Repository files navigation

PyToolsmith

A lightweight Python library that simplifies the process of exposing functions as tools for Large Language Models.

Status

Tests PyPI - Version codecov License: MIT

What is this?

LLM Tooling (or function calling) is a powerful way to connect LLMs to the real world. However, defining tool definitions can be cumbersome, as it requires defining both the tool function, and a JSON schema that describes the tool. Additionally, in some cases, you may want to control certain parameters passed into tools rather than have the LLM decide what to pass in.
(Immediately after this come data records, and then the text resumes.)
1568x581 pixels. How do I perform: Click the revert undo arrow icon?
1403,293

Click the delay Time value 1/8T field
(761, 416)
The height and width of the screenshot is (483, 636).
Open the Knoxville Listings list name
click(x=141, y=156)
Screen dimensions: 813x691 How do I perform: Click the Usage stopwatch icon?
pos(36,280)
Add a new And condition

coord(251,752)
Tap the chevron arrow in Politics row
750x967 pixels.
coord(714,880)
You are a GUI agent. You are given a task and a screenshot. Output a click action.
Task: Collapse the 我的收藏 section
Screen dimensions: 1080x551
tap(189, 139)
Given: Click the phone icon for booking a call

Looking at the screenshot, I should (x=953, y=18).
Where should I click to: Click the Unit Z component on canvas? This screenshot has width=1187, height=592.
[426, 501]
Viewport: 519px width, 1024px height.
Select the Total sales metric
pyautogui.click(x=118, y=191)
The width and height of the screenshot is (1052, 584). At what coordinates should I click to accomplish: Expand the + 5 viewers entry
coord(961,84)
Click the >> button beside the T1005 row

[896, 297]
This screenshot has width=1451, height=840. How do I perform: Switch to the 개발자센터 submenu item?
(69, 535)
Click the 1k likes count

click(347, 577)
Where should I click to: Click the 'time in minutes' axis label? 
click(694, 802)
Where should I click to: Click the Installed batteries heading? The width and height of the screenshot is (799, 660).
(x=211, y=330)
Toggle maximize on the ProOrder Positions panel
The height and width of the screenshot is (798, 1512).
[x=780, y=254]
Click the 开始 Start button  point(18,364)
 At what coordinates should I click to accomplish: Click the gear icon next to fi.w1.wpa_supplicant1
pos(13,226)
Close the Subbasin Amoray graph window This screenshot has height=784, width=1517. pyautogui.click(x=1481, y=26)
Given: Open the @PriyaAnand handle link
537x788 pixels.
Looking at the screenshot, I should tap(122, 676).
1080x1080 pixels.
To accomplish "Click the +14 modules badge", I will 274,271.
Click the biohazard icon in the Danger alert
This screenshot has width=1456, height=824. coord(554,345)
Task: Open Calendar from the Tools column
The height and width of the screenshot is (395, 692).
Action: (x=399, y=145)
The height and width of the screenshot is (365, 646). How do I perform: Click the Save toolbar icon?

PyToolsmith aims to solve this by providing a simple API to define tools from function definitions and automatically generate the JSON schema to pass to the LLM.

Features

  • Generates JSON schemas directly from your function definitions.
  • Parses Google-style docstrings to describe your tools in the schema.
  • Pass the same tools into different LLM providers with a simple method call.
  • Define custom type mappings to extend functionality.

Supported Provider Interfaces

  • Anthropic
  • AWS Bedrock
  • OpenAI
  • Google Gemini (limited)

Included Type Support

Part of being able to define schemas is mapping certain types to a JSON-compatible format. As such, PyToolsmith allows you to define custom type maps to be used to generate the JSON schema. However, it comes out-of-the-box with support for:

  1. Standard based objects str, int, float, bool, etc.
  2. UUIDs

Usage

Simply define a tool definition as such:

from pytoolsmith import ToolDefinition


# 1. Define your function
def get_user_by_id(user_id: str, tenant_id: str) -> dict:
    """
    This a tool that gets a user by its ID.
   
    Args:
       user_id: The user to search for.
       tenant_id: The tenant to search inside of
       
    Returns: A dictionary representing the user.
    """
    # Your tool logic here.
    return {
        "user_id": user_id,
        "tenant_id": tenant_id,
        "user_name": "John Doe",
        "email": "john.doe@example.com",
        "phone": "123-456-7890"
    }


# 2. Make a tool definition, calling out the injected parameter.
tool_definition = ToolDefinition(
    function=get_user_by_id,
    injected_parameters=["tenant_id"],
    # You can also define a message that can be sent to the user here.
    # Use mustache template syntax to inject parameter values into the message.
    user_message="Looking up a user using id {{user_id}}."
)

# 3. Get a schema representing the tool automatically
schema = tool_definition.build_json_schema()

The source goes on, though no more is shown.